Sunday, October 4, 2015

An Obsession or Love for the Job: My Journey

My first two years as an administrator I was obsessed with my job. I wanted to learn everything so that I could move upward in the organization. My quest for knowledge meant that I volunteered or agreed to do everything! I was on every committee, went to every sports game (weekends included), I went to every board meeting, I even joined our parent/professional organization. I arrived to work before 6 a.m. and was leaving after 9 p.m. (with a 90 minute round-trip drive). This obsession made my "To Do List" for everyday something that I could not escape. At night trying to relax, meant thinking about what was happening tomorrow. I was so focused on tomorrow, that I did not experience or fully engage with today. I was exhausted emotionally as well as physically. I was the first one arriving to school and the last to leave. I was sprinting through a race and am not sure that I was 100% available for anything. I know I did not listen to all conversations with a completely open-mind and I know that I did not reflect. When people asked me if I loved my job, I always responded with yes, but now I know that I was obsessed. I am now in my fourth year as an administrator, in a completely different district, in a completely different type of administration, and I can say that I love my job! I think I work just as hard as I did in my earlier years, but now I am moving at a healthy pace. I am taking breaths before I react, I am listening to people with an open-mind, and I am reflecting each day, even multiple times a day. I am taking time to do things that I enjoy (Twitter chats, EdCamps, reading educational books) or am learning to enjoy (writing a blog).

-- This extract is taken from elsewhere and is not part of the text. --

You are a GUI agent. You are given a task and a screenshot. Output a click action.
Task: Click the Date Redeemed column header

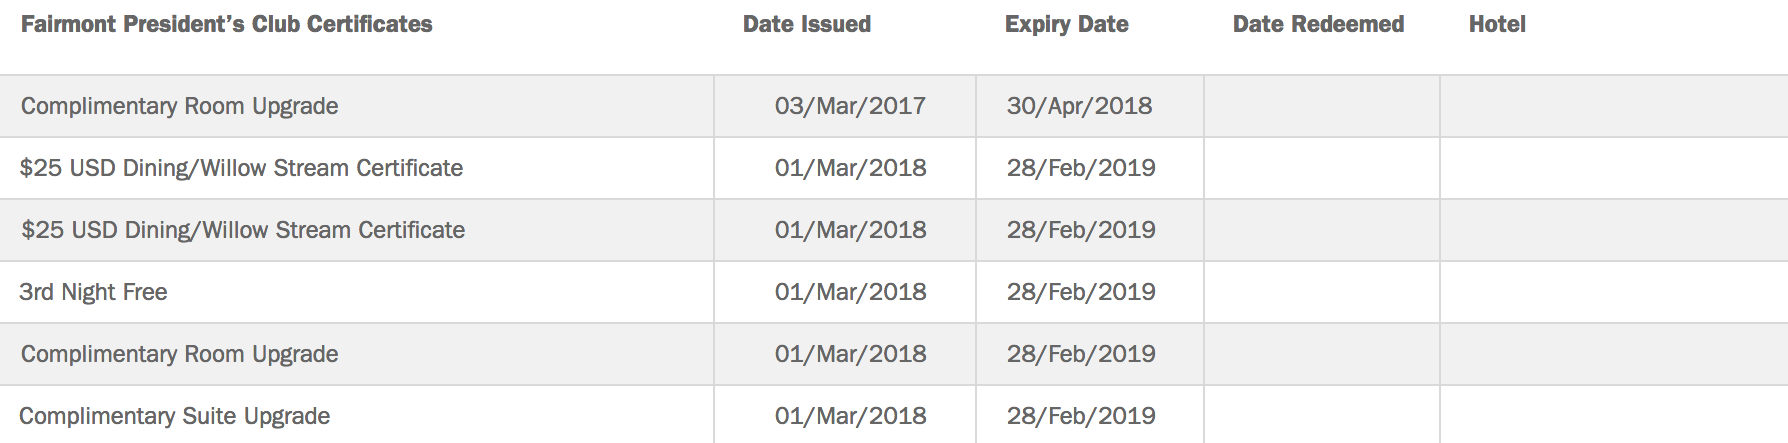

Doing these activities are helping me to grow in ways that I could never imagine. Instead of searching to learn "Everything" about an organization, I am learning how to be a better leader. This shift in thought, has helped me to fall back in love with my job and truly enjoy each day. I have heard many times that you need to, "Take time for yourself" or have something to do for "Fun." For me it was deeper then that. I needed to shift my thinking. I needed to realize that I was moving at a pace that did not allow for me to enjoy what I was doing. By slowing down, I see that I have time to do the things I love. These things that I do for fun, no longer interfere with my "To Do List" for tomorrow.

2 comments:

  1. Angela...I LOVE this! You are an AMAZING person that I'm privileged to know! I would love to hear about your new endeavors...drop me an email sometime!
    Geri Bell

    ReplyDelete
    Replies
    1. I miss you Geri!! Thank you for your kind words. I hope you have an amazing holidays!!